LastAnni · 03/07/2016 18:07

I'd give her a second chance.

Atenco · 03/07/2016 19:00

Gosh, some people are very severe in condemning the AP. People are requiring that even her free time must be above reproach. I suppose there would also be an argument for her having to be a virgin

Gileswithachainsaw · 03/07/2016 19:42

her free time is hers. provided she's mot hung over to fuck or still under the influence of drugs when in charge of the kids. especially if driving is involved.

no need to he a virgin. as long as guys aren't brought home. like drugs

Karoleann · 03/07/2016 19:46

Wow - I'm amazed how many people would give her a second chance. I wouldn't have someone in my house looking after my children who took recreational drugs. Its shows very poor judgement and as another poster brought up she may have drugs in her bedroom that the children could have access to.

Like most host parents we wouldn't host someone who even smoked.

OP - I really doubt that she is expecting to be kept on.

DickCheese · 03/07/2016 19:53

You lot wouldn't want to know what your DC's teachers get up to on a weekend! It's their free time, personal choices. Ecstasy on a night out doesn't mean drug dealers coming round to the house!

Gileswithachainsaw · 03/07/2016 19:58

might mean one in a coat pocket or back pack though.

in the house with children is unacceptable.

Gileswithachainsaw · 03/07/2016 20:00

or her leaving kids with one of her friends while she picks one up.

or spending kitty money meant for food or trips

Anonymousperson · 03/07/2016 20:02

The au pair made a judgement call - a bad one.

Based on this, if there was ever an emergency situation with the child(ren) I would not trust her to make the appropriate/safe judgement call.

Harsh but true.

prettywhiteguitar · 03/07/2016 20:16

There is no way on earth I would keep her. Refer to Dutchcourage post about taking E and the after effects.

She is not responsible enough to look after children, her judgment is totally off.

It's sad but she has fucked up massively, presumably you didn't go to your event as she was in hospital and now you are agonising and being inconvenienced because she's been out clubbing. That is the lifestyle of being a party girl and it makes you unreliable.

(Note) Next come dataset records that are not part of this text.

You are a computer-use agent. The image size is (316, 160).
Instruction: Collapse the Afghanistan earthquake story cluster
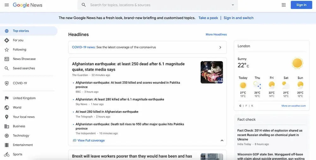222,140
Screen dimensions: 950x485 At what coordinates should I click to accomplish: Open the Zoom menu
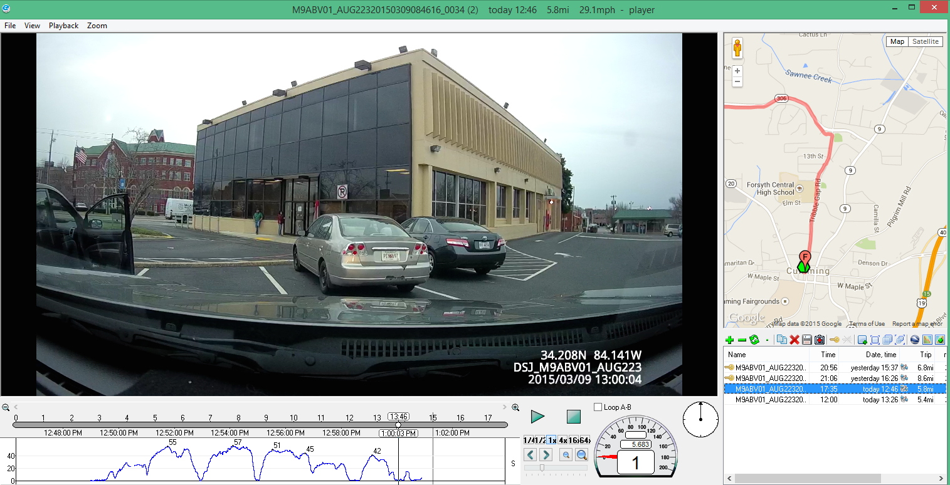click(97, 26)
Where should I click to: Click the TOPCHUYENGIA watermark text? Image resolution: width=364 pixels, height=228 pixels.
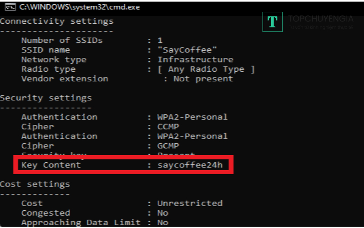(320, 19)
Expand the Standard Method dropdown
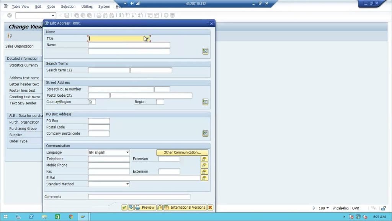The image size is (392, 221). [127, 184]
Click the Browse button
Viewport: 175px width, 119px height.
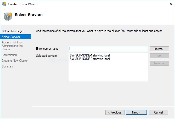click(159, 49)
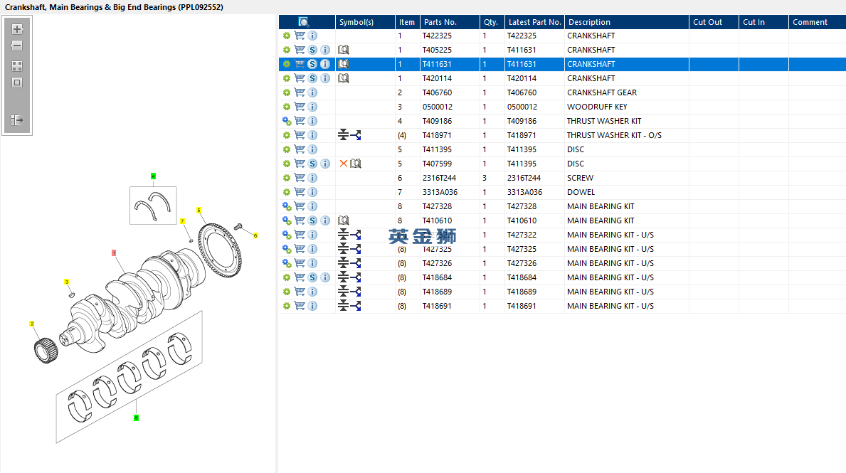Zoom out of the parts diagram
Screen dimensions: 846x473
17,46

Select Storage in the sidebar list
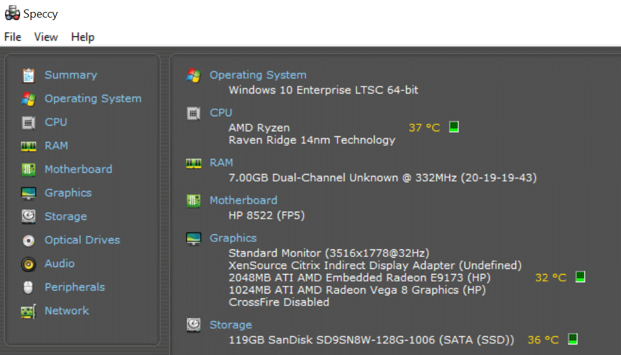(x=66, y=217)
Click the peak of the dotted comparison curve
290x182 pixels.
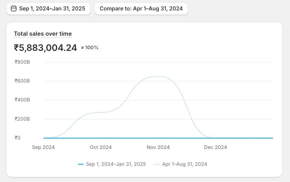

Don't be taken in she needs to go.

Karoleann · 03/07/2016 20:25

Teachers may well be taking drugs at the weekend, but nannies/childminders and au pairs who are in a situation where they are looking after your children unsupervised by anyone else, need to be completely beyond reproach.

Teachers and nursery workers generally have other colleagues nearby who would hopefully whistle blow if a child is being mistreated or neglected. When a au pair is at home alone with the children there isn't that safeguard.

BengalCatMum · 03/07/2016 21:15

This reply has been deleted

Message withdrawn at poster's request.

Hassled · 03/07/2016 22:28

I think you should keep her. She made a bloody stupid mistake, but it sounds like that's set against several times when she's been sensible and reliable. And has no-one else parented while hungover? I certainly have. Is that worse (in terms of effectiveness at childcare) than having had Ecstasy the night before? (I don't actually know).

prettywhiteguitar · 03/07/2016 22:30

An Ecstasy come down is nothing like a hangover ! You can be talking days before you can function fully. You certainly aren't as alert as you need to be with children.